ABSTRACT
Online feminist-based hashtag(#) campaigns, such as #WhyIStayed and #MaybeHeDoesntHitYou, have coalesced into the current #MeToo movement: a global movement to end gender-based violence, on and offline. This study examines issue framing domains within the #WhyIStayed campaign, illustrating how social media campaigns serve as a central component in social movement building. Results indicate #WhyIStayed participants contested dominant representations of intimate partner abuse (IPA) in multiple ways, including demonstrating the ubiquity of IPV and challenging victim-blaming. We argue these subversive acts lay the foundation for the contemporary #MeToo movement. Implications for social work and digital social movement scholarship will be discussed.
Acknowledgments
The authors would like to thank Bev Gooden for initiating this groundbreaking social media campaign, and for all of the tweeters who bravely shared their abuse experiences.

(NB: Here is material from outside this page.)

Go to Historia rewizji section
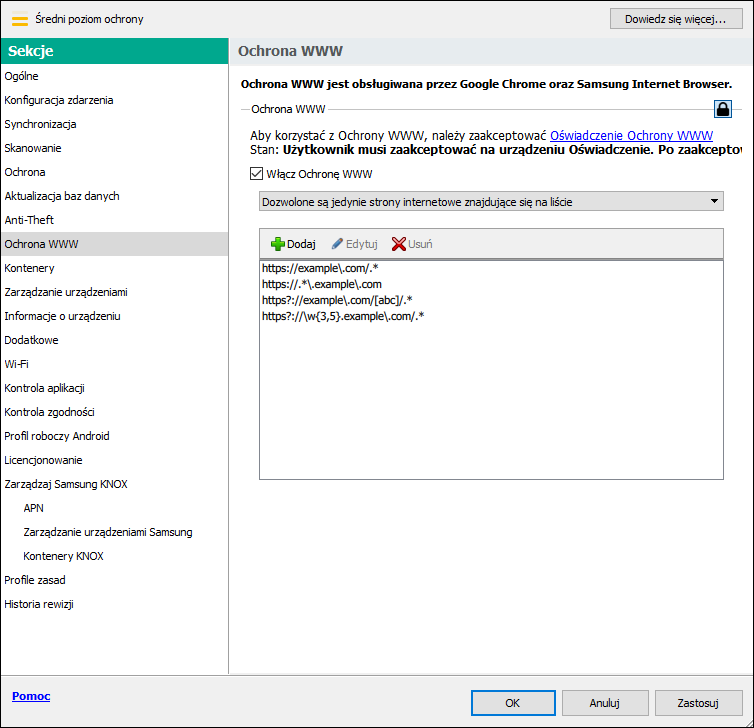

We also would like to acknowledge Jessica Bagneris, Roxanne Franklin, and Joe Mienko, for their research support on this project.
Disclosure statement
No potential conflict of interest was reported by the authors.
Notes
1. We acknowledge that gender is a social construct. We are using the term woman-identified to be inclusive of all individuals that self-identify as female. This is inclusive of, trans and non-binary individuals that self-identify as female and/or women.